Hear Guy Standing's presentation (audio streaming – you need Windows Media Player)

Dr Guy Standing is Professor of Economic Security at the University of Bath, Professor of Labour Economics at Monash University and Associate Director of Monash's Work and Employment Rights Research Centre. From 1999 until March 2006, he was Director of the ILO's Socio-Economic Security Programme. He is currently working on a book on occupations, linked to the global transformation of work and labour and is also Principal Investigator for a three-year research project funded by the Australian Research Council examining the restructuring of labour markets in China and India.

Work–life harmony: productivity and peace

Jeff Hill, School of Family Life, Brigham Young University, Utah. 4 April, Centre for Work + Life, Magill Campus. Balance has been the dominant work–life research metaphor. It assumes conflict between work and personal/family domains as they compete for the scare resource of time. Jeff Hill proposes that harmony is a better metaphor because it focuses on how work and personal/family life can facilitate one another with attendant positive outcomes for individuals, families and businesses. In this presentation he described his work–life harmony conceptual model. He then described the Singapore National Study of Work–Life Harmony, the development of the Singapore National Measure of Work–Life Harmony, and findings from the study emphasising the relationship between work–life harmony and personal, family and business outcomes.
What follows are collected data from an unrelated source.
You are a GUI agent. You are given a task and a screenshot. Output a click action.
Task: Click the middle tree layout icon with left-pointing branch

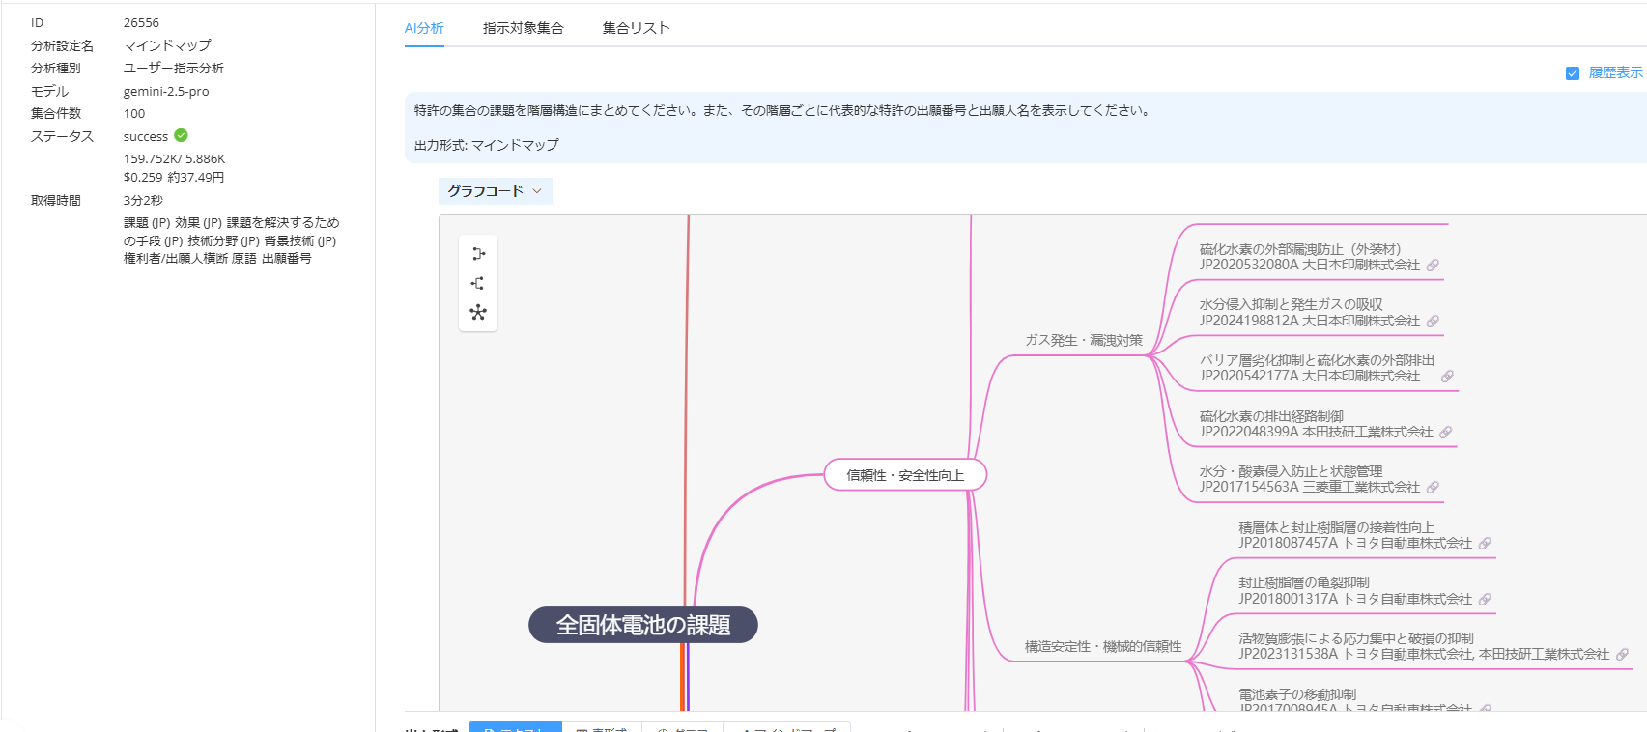click(x=478, y=283)
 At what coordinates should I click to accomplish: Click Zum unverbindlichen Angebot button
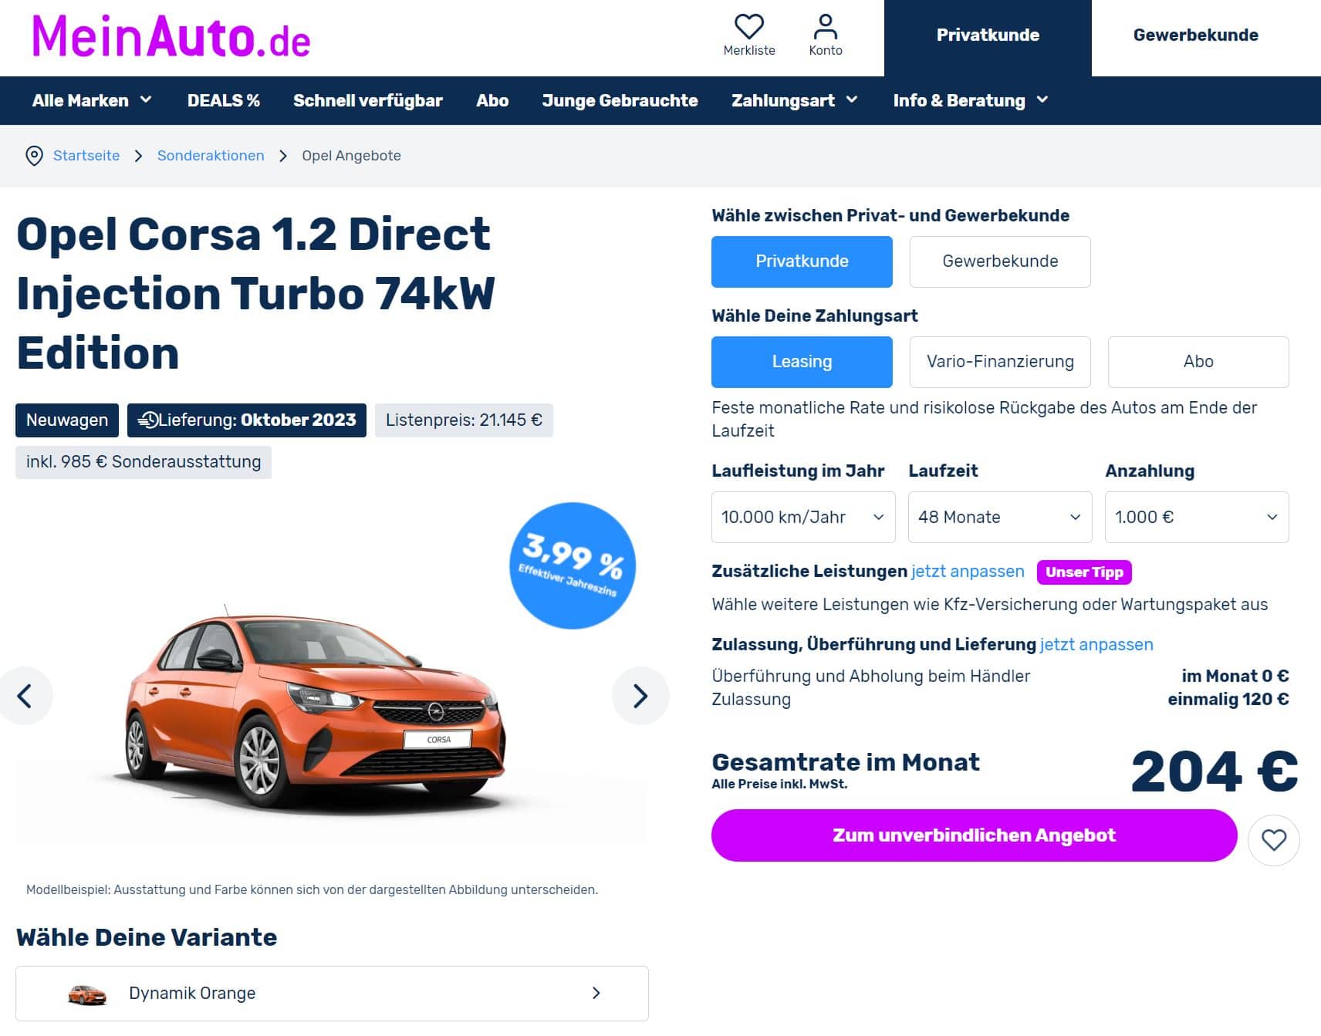974,835
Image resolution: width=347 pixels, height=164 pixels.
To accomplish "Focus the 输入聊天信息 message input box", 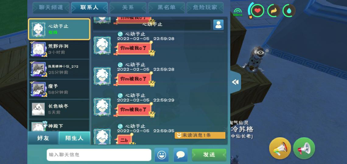I will [99, 155].
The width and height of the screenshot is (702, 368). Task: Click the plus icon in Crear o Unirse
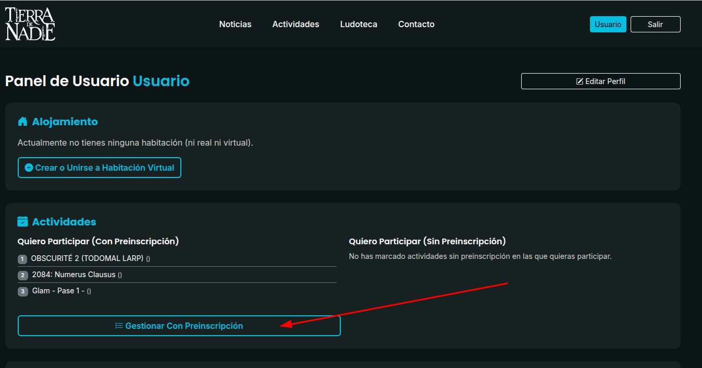(29, 168)
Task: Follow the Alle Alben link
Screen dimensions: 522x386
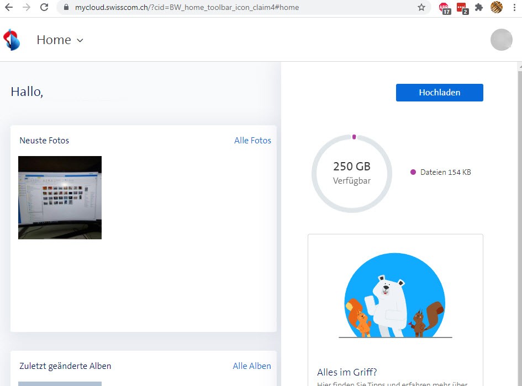Action: 252,366
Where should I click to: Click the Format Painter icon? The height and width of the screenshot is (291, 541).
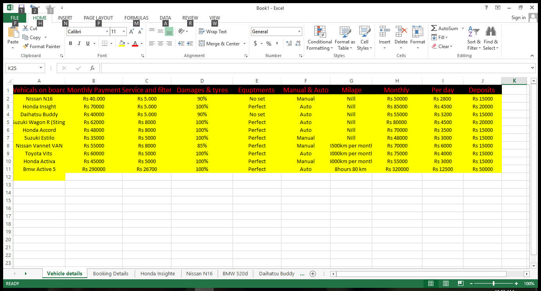[x=26, y=46]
Jeff Hill's PowerPoint presentation (880 kb)

E. Jeffrey Hill is an associate professor at Brigham Young University in the School of Family Life. He received an MBA in organisational behaviour from the Marriott School of Management and a PhD in family and human development from Utah State University. His research examines finding harmony between paid work and personal/family life. He teaches in the School of Family Life as well as a work and family class in the Marriott School of Management. Before coming to BYU, Dr Hill was a work and family subject matter expert at IBM, where he pioneered many flexible work options. Jeff and his wife Tammy both lost their first spouses and are blending a family that now includes 12 children and 7 grandchildren.
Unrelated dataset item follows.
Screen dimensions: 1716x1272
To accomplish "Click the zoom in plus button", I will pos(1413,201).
Theorising migration and home-based care in western welfare states

Prof Fiona Williams, Professor of Social Policy, University of Leeds. 15 February, City West Campus. There is increased employment of migrant women in domestic and care work in private households. Drawing on the methods and findings from a qualitative empirical research project that takes as its context the intersections between child care and migration policies and practices in thee European countries, Fiona developed the theoretical and normative frames for understanding this phenomenon, moving from meso- to micro- and on to macro-level. Fiona ended by arguing for a normative analysis based on global justice and the ethics of care.
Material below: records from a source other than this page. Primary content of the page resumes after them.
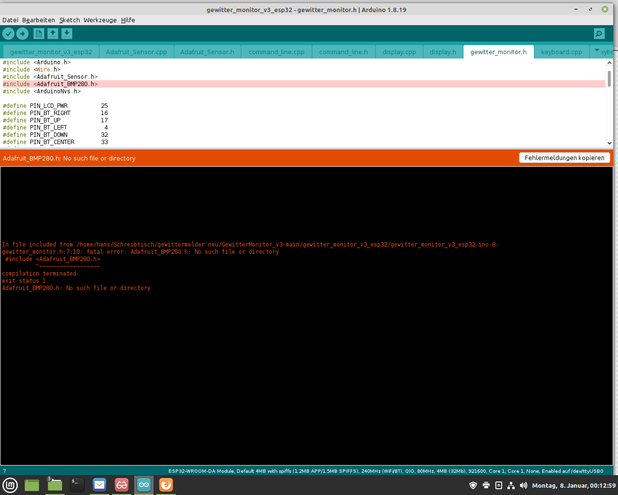
Task: Open the Linux Mint start menu
Action: (x=10, y=485)
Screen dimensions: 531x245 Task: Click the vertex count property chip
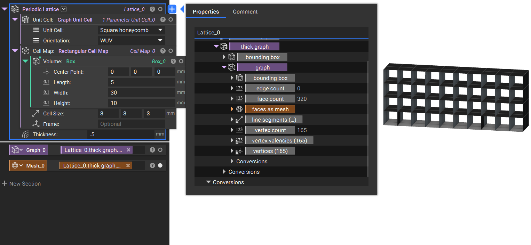270,130

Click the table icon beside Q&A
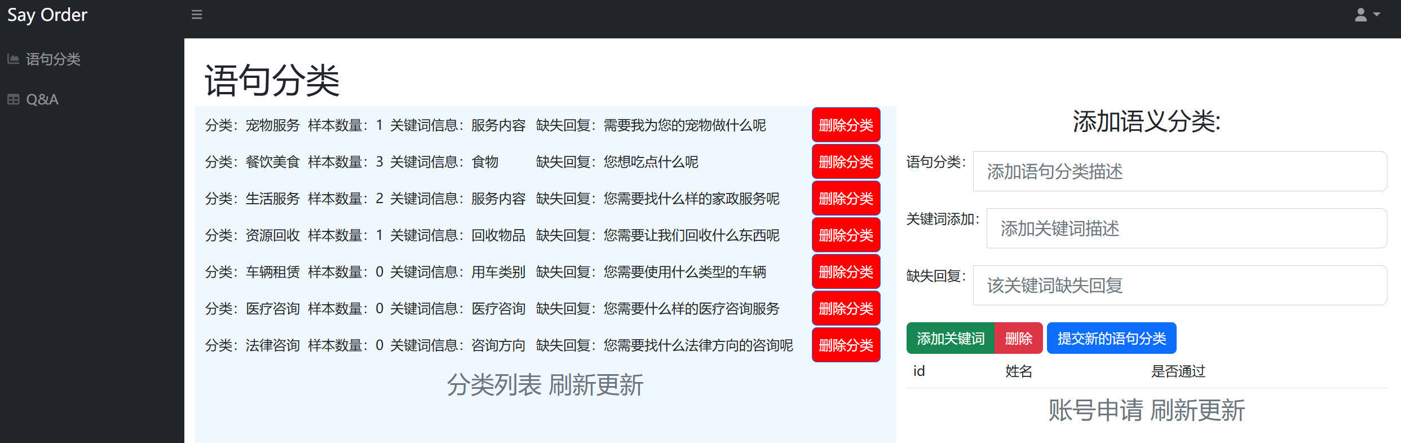13,99
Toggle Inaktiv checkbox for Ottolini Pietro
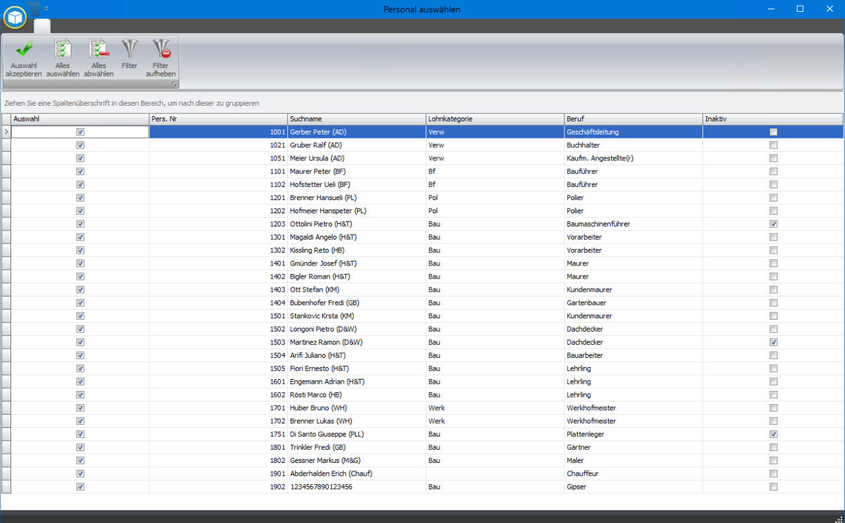This screenshot has width=845, height=523. pos(774,224)
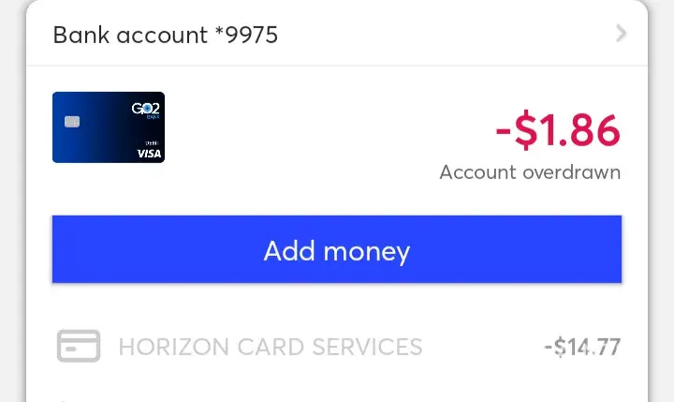The width and height of the screenshot is (674, 402).
Task: Open the chevron arrow beside Bank account *9975
Action: [x=621, y=34]
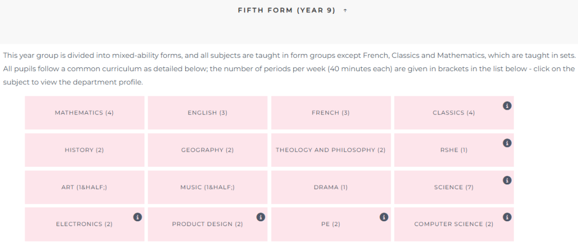The image size is (578, 248).
Task: Click info icon on Classics tile
Action: pyautogui.click(x=507, y=106)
Fiona Williams co-directs the Centre for International Research on Care, Labour and Equalities (CIRCLE) at the University of Leeds. She has written widely on gender, 'race' and ethnicity in social policy, and is currently researching the employment of migrant workers in home-based care in Europe. Her teaching and research interests focus on the place of care in contemporary society, including the changing nature of family lives and personal relationships, and the development of a political ethic of care.